Bloomberg has an astounding article out today that, if true, suggests that Russia was plotting “economic disruptions” against the US in 2008. According to the article, which I have to admit is a bit confusing, former Treasury Secretary Henry Paulson discovered a plot by the Russian government to convince the Chinese to sell US agency debt en masse to force a major US government bailout. The plot was discovered by Paulson during his trip to the 2008 Olympics:
“Russia urged China to dump its Fannie Mae and Freddie Mac bonds in 2008 in a bid to force a bailout of the largest U.S. mortgage-finance companies…The Russians made a ‘top-level approach’ to the Chinese ‘that together they might sell big chunks of their GSE holdings to force the U.S. to use its emergency authorities to prop up these companies’…”
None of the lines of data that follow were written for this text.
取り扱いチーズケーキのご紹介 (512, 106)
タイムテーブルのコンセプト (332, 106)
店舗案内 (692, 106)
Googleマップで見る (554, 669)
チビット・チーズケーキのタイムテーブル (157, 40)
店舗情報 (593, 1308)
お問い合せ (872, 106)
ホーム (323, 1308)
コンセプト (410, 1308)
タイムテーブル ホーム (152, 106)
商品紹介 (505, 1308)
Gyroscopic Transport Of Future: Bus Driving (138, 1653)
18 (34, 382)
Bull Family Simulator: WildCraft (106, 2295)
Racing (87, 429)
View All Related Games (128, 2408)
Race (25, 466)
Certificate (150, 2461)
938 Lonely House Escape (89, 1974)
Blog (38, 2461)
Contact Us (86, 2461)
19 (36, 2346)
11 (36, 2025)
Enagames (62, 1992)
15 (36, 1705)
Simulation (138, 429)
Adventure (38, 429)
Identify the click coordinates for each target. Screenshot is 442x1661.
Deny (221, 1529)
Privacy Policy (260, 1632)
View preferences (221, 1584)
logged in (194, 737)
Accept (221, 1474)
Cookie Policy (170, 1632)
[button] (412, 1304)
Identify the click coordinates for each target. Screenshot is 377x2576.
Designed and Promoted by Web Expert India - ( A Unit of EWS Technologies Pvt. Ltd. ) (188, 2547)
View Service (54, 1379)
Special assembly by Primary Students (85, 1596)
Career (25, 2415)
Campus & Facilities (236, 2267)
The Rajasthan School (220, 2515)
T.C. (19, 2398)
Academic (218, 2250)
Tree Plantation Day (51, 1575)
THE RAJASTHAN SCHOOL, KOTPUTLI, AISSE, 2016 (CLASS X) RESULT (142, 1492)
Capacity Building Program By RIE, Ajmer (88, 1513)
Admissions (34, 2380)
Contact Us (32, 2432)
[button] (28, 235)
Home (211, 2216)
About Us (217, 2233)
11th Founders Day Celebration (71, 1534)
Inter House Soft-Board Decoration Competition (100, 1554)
The Chinese rejected the idea, and the Russians are, obviously, denying that any of this occurred. Still, Paulson’s report is pretty amazing. If true, it would appear that Russia was plotting economic warfare against the US during the summer of 2008; I don’t really know what else to call it. Their intention was to use their sovereign wealth to purposely weaken and damage the US economy. The fact that all this apparently occurred around the same time that Russia was engaged in a traditional war with Georgia, a US ally, lends some credibility to the idea.
This revelation–while unconfirmed–will not comfort those in the West that fear SWFs; it doesn’t help anybody if these funds are seen to be potential weapons of economic destruction…
China did to the U.S. with exports (via “Chimerica”) what the U.S. did to Russia with the Cold War.
China has already started trading in their U.S. dollars for assets around the world.
They can’t play the game Russia wants to play until they divest themselves of enough U.S. dollars but they already have a game plan of their own.
Thanks for the comment, Rene. There is something to your point; if you go back to the US deliberations over the PNTR with China, you’ll see (Republicans) taking an idealistic approach that assumed China would be responsible trading partner. I wonder what these policymakers would say today?